• _DATA FOR THE TASK_:
·····

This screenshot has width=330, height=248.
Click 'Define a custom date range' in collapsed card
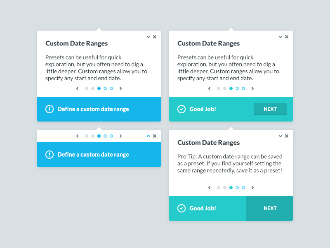click(93, 155)
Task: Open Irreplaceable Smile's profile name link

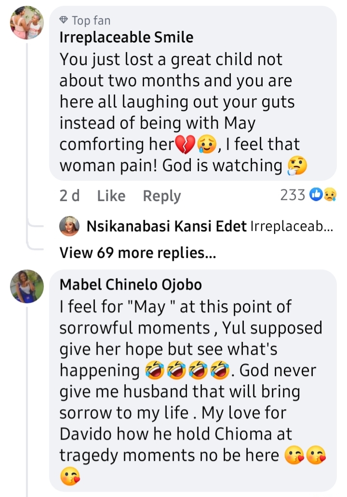Action: point(126,38)
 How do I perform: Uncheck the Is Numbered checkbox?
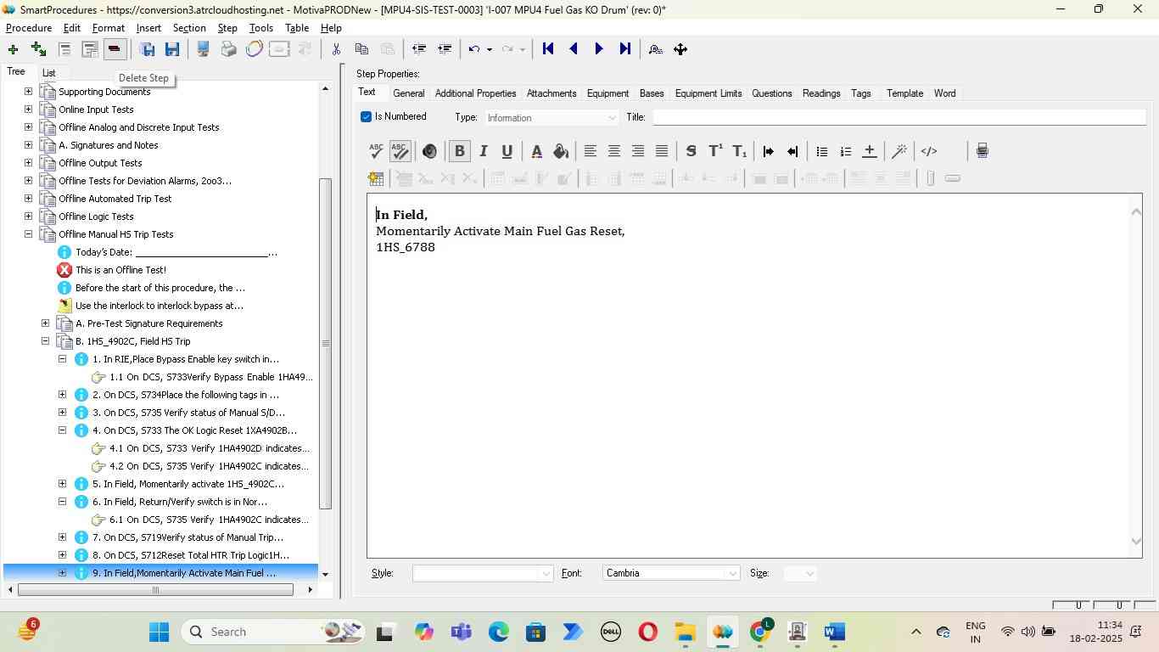[x=367, y=117]
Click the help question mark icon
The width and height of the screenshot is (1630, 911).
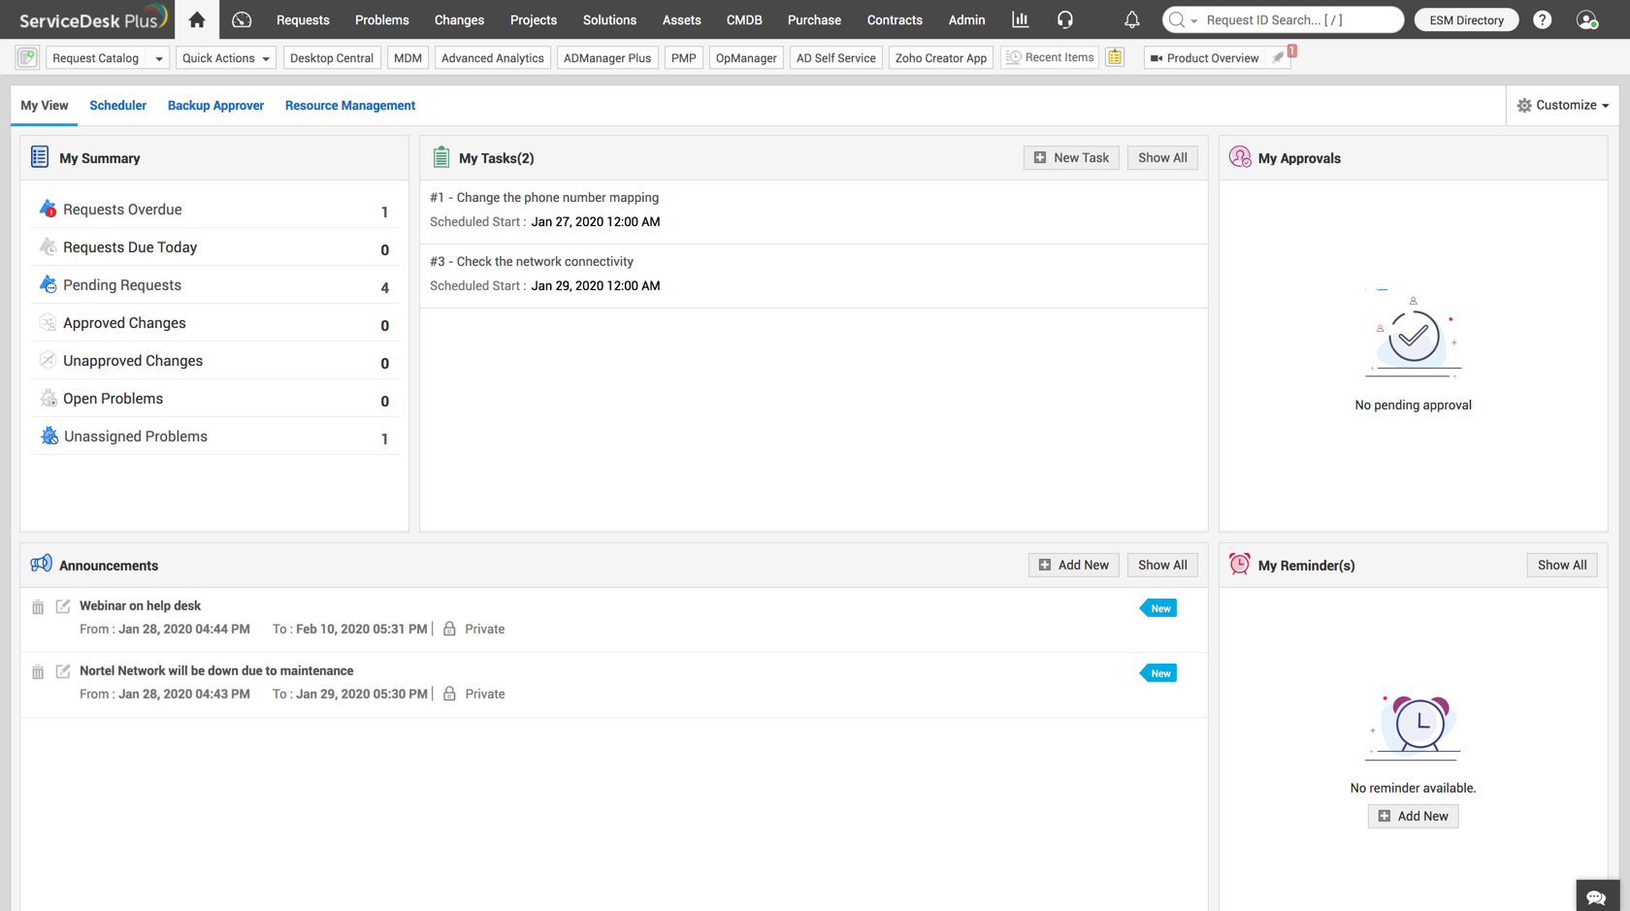click(x=1542, y=19)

·····

• _ABOUT THIS EXERCISE_: Please copy exactly the lines from the one containing "How do I perform: Uncheck" through the end of the records above, leaving out every picture.

• _RESULT FOR THIS TASK_:
 How do I perform: Uncheck the Is Numbered checkbox?
[x=367, y=117]
Click the help question mark icon
The width and height of the screenshot is (1630, 911).
click(x=1542, y=19)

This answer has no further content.